Return, word for word, only the lines from the one containing "The height and width of the screenshot is (881, 1951)." through the last line of the entries.
RECORDS FOR THE EXERCISE: Begin
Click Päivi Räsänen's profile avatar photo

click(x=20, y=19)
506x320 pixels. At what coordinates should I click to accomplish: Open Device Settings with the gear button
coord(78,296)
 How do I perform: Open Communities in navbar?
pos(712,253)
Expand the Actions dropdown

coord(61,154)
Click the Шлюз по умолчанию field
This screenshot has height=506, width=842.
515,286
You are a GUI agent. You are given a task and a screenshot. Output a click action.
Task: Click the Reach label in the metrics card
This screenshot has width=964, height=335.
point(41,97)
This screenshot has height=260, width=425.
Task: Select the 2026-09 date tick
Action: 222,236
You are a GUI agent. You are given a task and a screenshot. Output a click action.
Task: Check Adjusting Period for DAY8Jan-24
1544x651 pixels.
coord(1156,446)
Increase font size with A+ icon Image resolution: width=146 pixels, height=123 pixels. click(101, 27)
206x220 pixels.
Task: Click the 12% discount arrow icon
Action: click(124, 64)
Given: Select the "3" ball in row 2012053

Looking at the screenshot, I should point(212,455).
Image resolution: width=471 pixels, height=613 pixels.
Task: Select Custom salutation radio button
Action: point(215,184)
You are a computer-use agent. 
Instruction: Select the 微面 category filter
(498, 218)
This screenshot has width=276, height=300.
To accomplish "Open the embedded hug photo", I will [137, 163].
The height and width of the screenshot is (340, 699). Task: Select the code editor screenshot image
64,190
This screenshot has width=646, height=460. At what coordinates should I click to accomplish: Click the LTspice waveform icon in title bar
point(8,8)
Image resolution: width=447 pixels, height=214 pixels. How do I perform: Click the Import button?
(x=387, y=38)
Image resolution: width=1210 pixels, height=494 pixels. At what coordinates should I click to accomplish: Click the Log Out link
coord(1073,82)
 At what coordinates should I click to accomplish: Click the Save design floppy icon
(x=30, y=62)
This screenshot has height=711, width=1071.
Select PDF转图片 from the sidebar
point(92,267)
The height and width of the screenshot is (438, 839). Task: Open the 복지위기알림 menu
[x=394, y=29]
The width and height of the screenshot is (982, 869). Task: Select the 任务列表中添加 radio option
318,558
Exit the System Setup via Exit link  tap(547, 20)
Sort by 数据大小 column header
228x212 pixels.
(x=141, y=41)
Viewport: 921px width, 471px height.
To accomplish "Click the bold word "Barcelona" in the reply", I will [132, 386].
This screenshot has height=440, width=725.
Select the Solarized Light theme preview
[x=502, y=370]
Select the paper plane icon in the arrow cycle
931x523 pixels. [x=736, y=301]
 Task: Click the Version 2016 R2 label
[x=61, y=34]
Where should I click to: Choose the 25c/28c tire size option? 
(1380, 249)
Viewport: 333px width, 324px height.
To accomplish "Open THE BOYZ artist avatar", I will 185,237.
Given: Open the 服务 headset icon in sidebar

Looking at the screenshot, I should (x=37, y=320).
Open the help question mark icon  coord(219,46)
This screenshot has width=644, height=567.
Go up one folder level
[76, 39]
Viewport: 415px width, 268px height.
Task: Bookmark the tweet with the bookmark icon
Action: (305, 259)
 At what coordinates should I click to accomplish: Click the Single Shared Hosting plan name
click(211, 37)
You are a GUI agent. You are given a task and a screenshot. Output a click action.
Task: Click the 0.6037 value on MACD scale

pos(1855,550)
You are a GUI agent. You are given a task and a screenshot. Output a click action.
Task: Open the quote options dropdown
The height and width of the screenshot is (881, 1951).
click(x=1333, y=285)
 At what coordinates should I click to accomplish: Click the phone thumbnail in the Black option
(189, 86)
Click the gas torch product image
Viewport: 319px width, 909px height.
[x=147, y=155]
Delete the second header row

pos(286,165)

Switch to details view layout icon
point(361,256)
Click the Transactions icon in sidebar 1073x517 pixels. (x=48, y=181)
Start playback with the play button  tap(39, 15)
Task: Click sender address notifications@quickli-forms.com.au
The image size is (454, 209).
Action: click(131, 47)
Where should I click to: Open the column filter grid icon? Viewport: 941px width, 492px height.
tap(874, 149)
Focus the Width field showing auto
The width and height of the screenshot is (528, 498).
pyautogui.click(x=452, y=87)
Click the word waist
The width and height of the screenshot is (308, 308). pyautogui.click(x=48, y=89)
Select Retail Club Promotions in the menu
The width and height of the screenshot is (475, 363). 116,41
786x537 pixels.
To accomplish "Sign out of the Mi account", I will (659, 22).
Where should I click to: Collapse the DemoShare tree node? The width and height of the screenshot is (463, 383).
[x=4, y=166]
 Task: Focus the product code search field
RECORDS FOR THE EXERCISE: End
_RESPONSE TO THE EXERCISE_
The height and width of the screenshot is (881, 1951).
click(x=1333, y=285)
 At what coordinates should I click to accomplish: Click the phone thumbnail in the Black option
(189, 86)
Click the gas torch product image
Viewport: 319px width, 909px height.
[x=147, y=155]
Delete the second header row

pos(286,165)

Switch to details view layout icon
point(361,256)
Click the Transactions icon in sidebar 1073x517 pixels. (x=48, y=181)
Start playback with the play button  tap(39, 15)
Task: Click sender address notifications@quickli-forms.com.au
The image size is (454, 209).
Action: click(131, 47)
Where should I click to: Open the column filter grid icon? Viewport: 941px width, 492px height.
tap(874, 149)
Focus the Width field showing auto
The width and height of the screenshot is (528, 498).
pyautogui.click(x=452, y=87)
Click the word waist
The width and height of the screenshot is (308, 308). pyautogui.click(x=48, y=89)
Select Retail Club Promotions in the menu
The width and height of the screenshot is (475, 363). 116,41
786x537 pixels.
To accomplish "Sign out of the Mi account", I will (659, 22).
Where should I click to: Collapse the DemoShare tree node? The width and height of the screenshot is (463, 383).
[x=4, y=166]
 Task: Focus the product code search field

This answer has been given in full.